*Prompt*. In the entries that follow, how many lines include "will"? Give the number and nothing else.

(Saved entries)
· · ·
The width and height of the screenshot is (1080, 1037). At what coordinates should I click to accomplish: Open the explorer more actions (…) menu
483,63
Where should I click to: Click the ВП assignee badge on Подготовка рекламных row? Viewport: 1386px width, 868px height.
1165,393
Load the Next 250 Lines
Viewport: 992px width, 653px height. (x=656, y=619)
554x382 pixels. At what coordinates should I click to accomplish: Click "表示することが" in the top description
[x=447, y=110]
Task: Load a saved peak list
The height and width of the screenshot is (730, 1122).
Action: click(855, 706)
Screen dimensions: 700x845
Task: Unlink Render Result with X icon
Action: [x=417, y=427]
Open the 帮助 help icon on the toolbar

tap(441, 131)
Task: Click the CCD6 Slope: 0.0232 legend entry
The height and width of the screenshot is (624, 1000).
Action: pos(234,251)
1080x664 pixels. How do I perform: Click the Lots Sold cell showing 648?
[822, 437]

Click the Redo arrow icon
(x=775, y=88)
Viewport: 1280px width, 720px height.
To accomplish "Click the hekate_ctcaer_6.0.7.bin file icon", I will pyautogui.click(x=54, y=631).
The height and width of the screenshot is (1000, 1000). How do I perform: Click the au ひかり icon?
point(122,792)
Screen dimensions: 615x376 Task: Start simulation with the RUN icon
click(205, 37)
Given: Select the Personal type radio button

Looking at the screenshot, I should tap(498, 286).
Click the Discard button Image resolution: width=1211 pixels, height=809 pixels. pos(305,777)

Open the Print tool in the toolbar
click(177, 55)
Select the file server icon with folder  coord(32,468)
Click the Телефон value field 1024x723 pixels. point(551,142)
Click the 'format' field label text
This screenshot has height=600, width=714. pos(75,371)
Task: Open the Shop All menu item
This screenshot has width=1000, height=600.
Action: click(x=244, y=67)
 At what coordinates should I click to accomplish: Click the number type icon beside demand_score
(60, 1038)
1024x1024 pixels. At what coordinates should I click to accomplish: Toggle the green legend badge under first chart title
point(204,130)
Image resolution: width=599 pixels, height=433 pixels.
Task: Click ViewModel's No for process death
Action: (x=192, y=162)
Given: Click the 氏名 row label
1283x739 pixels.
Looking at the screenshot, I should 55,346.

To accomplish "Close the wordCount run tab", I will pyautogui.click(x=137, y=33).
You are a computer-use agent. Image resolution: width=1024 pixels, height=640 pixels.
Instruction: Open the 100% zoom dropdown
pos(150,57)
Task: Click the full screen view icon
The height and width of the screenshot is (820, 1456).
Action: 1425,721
· · ·
*Task answer*. 2